─── Source document ───

The government is introducing measures to protect commercial tenants from aggressive rent collection during the coronavirus pandemic.
Statutory demands and winding up petitions weren’t included in the temporary moratorium introduced by the Coronavirus Act 2020, which suspends the right for landlords to forfeit commercial leases for non-payment of rent until 30 June 2020.
The government announcement says that whilst most landlords and tenants are working well together to reach agreements on debt obligations, some landlords have been putting tenants under undue pressure by using aggressive debt recovery tactics.
To stop these unfair practices, the government is temporarily banning the use of statutory demands (made between 1 March 2020 and 30 June 2020) and winding up petitions presented from Monday 27 April, through to 30 June 2020, where a company cannot pay its bills due to coronavirus.
The measures will be included in the Corporate Insolvency and Governance Bill.
The announcement specifically refers to “high street shops and other companies under strain” and the commentary in the announcement says it extends to both the retail and hospitality business. It also refers generically to “commercial tenants”. It’s therefore unclear at present whether this will cover all commercial tenants, as the temporary moratorium on forfeiture does, or be restricted to those sectors.
Any winding-up petition that claims a company is unable to pay its debts must first be reviewed by the court to determine why.
The new legislation will not permit petitions to be presented, or winding-up orders made, where the company’s inability to pay is the result of COVID-19.
So, it’s not an outright ban, although it will surely be difficult for any landlord now to contemplate such action.
It will be interesting to see how the new law will attempt to frame a distinction between those who can and those who cannot afford to pay their rent.
There is also no mention of any restrictions on applications to court for the appointment of administrators (which any creditor can do). Perhaps this will also be included in the new legislation? If not, it still potentially leaves corporate tenants exposed.
The new legislation to protect tenants will be in force until 30 June 2020,and can be extended in line with the moratorium on commercial lease forfeiture.

─── Provided material ───

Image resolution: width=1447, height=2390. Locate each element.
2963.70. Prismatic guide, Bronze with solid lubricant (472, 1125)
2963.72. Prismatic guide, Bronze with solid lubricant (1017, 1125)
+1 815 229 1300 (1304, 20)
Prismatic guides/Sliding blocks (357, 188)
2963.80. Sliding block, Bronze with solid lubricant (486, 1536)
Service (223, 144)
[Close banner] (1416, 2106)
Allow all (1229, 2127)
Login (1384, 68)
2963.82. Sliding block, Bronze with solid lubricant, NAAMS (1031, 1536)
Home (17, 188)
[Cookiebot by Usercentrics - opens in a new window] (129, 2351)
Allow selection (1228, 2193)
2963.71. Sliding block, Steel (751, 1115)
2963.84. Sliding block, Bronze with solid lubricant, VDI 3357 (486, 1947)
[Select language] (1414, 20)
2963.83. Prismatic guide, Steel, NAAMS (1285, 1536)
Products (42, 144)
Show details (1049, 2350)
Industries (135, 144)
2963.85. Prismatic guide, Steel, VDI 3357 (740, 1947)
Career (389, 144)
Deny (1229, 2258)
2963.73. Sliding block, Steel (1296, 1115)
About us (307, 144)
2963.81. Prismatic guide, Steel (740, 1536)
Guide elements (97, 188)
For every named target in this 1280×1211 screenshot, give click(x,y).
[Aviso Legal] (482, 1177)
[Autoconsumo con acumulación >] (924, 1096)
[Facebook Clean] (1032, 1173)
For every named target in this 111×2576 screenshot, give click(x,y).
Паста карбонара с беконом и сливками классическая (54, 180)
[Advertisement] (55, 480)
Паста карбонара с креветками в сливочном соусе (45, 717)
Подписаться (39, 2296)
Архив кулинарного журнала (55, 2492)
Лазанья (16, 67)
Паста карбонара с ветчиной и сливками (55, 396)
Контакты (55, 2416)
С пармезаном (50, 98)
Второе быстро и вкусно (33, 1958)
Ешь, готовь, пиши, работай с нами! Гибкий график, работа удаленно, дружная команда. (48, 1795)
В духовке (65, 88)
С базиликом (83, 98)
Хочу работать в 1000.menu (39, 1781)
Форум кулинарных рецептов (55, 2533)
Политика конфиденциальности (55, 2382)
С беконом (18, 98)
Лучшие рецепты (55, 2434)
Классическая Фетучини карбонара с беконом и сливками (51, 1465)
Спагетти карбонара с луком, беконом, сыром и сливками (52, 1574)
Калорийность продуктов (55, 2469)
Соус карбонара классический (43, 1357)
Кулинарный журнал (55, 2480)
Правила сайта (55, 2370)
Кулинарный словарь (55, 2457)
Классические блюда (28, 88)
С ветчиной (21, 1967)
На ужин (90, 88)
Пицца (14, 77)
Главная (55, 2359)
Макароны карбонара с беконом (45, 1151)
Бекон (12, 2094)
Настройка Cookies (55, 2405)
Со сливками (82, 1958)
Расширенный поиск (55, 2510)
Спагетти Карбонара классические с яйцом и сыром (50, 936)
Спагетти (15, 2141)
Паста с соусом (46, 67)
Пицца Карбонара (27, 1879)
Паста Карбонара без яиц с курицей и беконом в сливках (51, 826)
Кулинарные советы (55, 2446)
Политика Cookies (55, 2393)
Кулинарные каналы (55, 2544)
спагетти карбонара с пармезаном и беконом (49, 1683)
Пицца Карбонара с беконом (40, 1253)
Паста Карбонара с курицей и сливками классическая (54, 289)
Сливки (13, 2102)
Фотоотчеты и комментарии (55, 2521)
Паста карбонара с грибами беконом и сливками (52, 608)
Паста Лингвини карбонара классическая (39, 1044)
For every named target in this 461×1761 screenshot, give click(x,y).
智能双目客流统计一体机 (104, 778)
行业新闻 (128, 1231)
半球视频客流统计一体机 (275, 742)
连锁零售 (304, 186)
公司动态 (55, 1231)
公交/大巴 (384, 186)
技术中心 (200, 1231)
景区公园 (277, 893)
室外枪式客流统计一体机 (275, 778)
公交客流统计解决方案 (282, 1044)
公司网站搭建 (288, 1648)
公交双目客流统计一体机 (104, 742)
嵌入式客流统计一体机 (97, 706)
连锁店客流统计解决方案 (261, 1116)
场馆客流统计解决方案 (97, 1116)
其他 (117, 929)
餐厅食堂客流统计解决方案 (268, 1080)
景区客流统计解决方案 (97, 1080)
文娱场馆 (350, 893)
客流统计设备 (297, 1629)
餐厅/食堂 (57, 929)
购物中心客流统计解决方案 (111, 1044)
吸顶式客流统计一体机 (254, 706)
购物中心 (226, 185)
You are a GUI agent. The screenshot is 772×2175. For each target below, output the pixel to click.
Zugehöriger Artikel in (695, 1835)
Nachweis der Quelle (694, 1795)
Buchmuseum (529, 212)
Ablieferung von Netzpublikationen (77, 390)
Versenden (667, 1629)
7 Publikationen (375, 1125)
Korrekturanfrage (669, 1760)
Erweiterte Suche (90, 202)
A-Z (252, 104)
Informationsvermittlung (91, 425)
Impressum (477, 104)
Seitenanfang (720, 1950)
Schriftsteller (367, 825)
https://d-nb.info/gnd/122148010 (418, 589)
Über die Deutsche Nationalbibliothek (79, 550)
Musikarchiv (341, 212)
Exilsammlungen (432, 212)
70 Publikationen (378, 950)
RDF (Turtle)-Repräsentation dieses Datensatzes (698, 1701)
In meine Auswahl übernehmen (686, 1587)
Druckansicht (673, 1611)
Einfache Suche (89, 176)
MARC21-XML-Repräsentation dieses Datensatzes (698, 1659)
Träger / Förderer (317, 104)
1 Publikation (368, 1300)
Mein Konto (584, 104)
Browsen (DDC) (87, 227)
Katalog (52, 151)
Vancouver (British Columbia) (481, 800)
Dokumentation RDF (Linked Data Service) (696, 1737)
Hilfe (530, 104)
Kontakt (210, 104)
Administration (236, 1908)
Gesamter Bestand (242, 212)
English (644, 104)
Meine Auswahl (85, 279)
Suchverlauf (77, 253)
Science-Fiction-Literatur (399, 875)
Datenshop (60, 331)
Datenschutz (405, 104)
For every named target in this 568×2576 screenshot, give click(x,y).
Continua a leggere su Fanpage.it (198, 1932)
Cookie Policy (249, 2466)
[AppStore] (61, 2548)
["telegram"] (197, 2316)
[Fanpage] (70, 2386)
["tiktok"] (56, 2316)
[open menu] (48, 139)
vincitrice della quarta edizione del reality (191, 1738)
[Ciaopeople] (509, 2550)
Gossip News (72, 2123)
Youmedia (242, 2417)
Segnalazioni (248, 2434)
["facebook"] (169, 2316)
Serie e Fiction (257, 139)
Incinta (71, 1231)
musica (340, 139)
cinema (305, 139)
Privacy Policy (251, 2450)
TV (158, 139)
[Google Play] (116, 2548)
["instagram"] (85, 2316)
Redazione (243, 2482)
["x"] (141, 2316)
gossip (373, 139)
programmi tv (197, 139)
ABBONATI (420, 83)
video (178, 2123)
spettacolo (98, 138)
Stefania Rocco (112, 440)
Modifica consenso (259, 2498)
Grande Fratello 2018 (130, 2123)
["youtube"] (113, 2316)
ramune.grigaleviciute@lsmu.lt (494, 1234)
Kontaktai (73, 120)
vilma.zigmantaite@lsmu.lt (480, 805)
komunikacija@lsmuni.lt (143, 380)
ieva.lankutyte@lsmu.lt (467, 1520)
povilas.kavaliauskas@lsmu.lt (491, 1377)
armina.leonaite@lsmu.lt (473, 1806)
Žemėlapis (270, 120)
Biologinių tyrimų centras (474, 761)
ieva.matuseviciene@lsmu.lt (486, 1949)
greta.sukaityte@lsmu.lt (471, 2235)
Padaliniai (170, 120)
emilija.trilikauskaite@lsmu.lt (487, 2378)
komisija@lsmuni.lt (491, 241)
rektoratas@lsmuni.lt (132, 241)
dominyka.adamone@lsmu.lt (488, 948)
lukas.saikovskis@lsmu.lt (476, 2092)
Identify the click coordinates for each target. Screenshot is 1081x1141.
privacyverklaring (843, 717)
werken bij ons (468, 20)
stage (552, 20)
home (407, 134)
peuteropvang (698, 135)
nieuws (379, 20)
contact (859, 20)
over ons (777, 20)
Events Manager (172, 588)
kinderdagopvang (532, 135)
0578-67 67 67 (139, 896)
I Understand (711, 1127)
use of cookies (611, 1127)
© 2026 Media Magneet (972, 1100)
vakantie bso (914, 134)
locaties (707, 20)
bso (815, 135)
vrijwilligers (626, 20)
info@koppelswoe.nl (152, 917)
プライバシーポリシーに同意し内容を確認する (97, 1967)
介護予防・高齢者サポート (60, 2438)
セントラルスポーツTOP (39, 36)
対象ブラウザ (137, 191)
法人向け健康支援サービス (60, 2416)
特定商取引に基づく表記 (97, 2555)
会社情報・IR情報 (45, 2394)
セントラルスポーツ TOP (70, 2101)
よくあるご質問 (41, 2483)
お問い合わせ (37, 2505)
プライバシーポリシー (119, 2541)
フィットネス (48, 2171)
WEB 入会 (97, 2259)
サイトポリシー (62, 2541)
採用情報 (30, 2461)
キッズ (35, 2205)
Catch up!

───

*Problem statement*:
Carry on the article about the temporary ban on statutory demands and winding-up petitions against commercial tenants, picking up after its last sentence. None of the data above is needed for what follows.

*Response area*:
The government is also making changes to the use of Commercial Rent Arrears Recovery (CRAR) during the pandemic.
Secondary legislation will provide tenants with more breathing space to pay rent by preventing landlords using CRAR unless they are owed 90 days of unpaid rent.
Although the so-called “breathing space” won’t help tenants who pay their rent quarterly.
So far, the temporary measures introduced by the government have not taken account of the pressures landlords are now under to meet lending covenants.
The Financial Conduct Authority, the Financial Reporting Council and the Prudential Regulatory Authority have issued a joint statement encouraging investors and lenders to take into account the issues arising directly from the COVID-19 pandemic in responding to potential breaches of covenants.
The temporary measures described above do not affect a landlord’s entitlement to add interest to unpaid rent if the lease permits; sue the tenant and/or any guarantor for the debt; or withdraw sums held on rent deposit.
Tenants must also remember that this isn’t a rent holiday.
Landlords will still be owed rent and other payments at the end of the moratorium period.
If a tenant requires a rent holiday or rent suspension provisions, it will need to negotiate them with its landlord and agree a side letter or variation of the lease.
Whether landlords will agree to such concessions will be at their discretion, although they may themselves be constrained in reaching agreement by the financial covenants and other provisions in their own lending agreements and any superior lease.